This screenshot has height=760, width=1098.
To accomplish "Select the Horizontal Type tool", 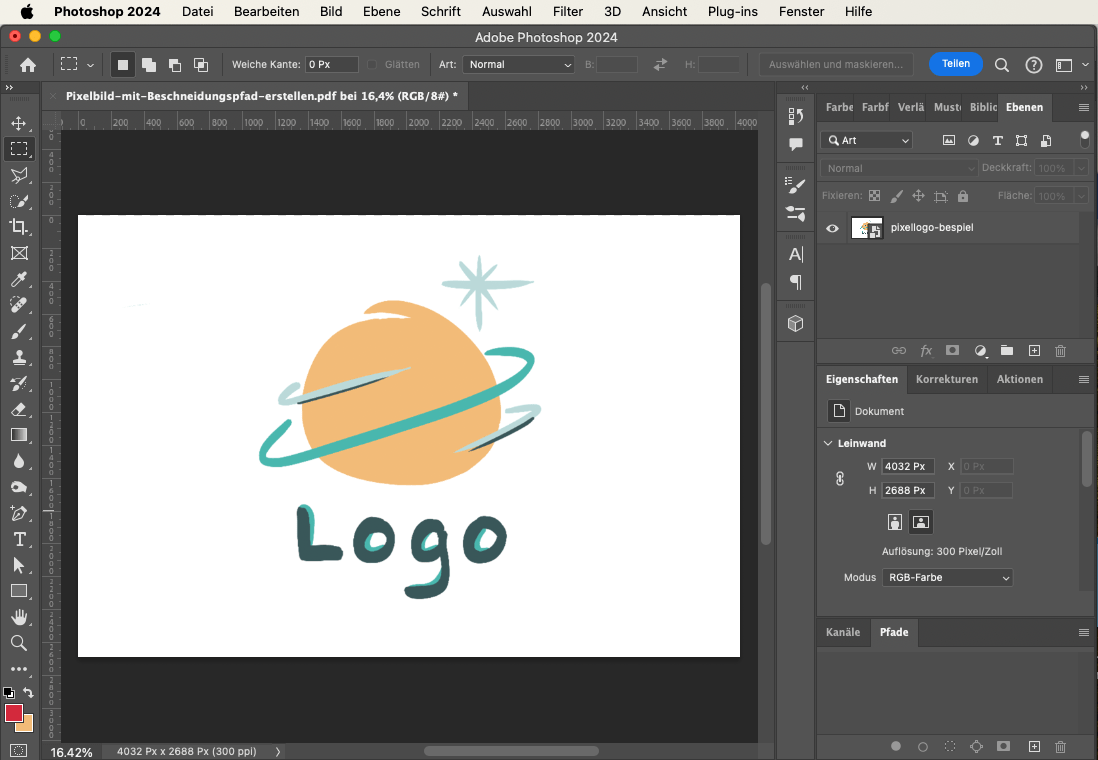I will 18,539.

--

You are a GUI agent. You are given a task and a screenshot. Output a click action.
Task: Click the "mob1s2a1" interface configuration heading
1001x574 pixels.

---

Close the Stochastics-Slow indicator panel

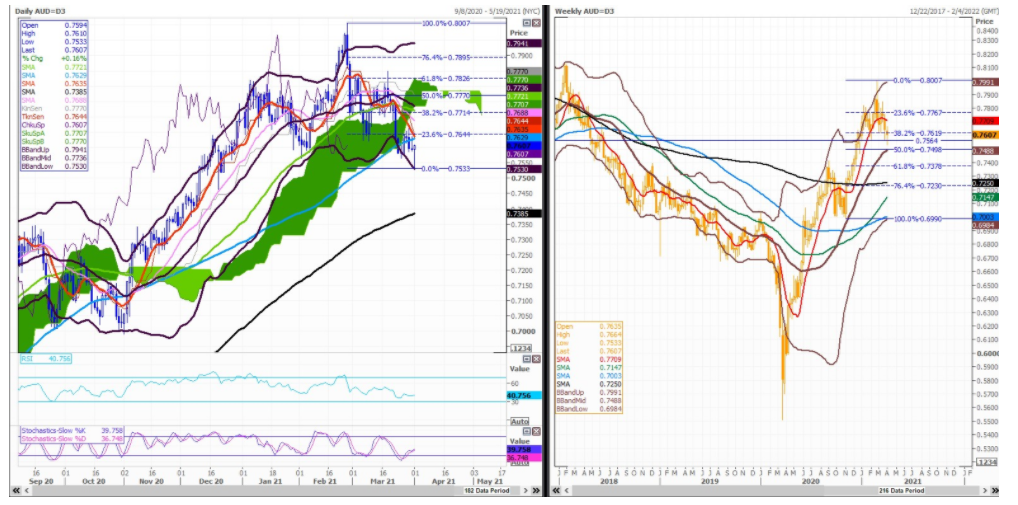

→ **Exercise description**:
If a line in the material above holds "screenshot", copy it.

→ **Answer to the exercise**:
This screenshot has height=760, width=1098.
You are a GUI agent. You are given a task and a screenshot. Output a click action.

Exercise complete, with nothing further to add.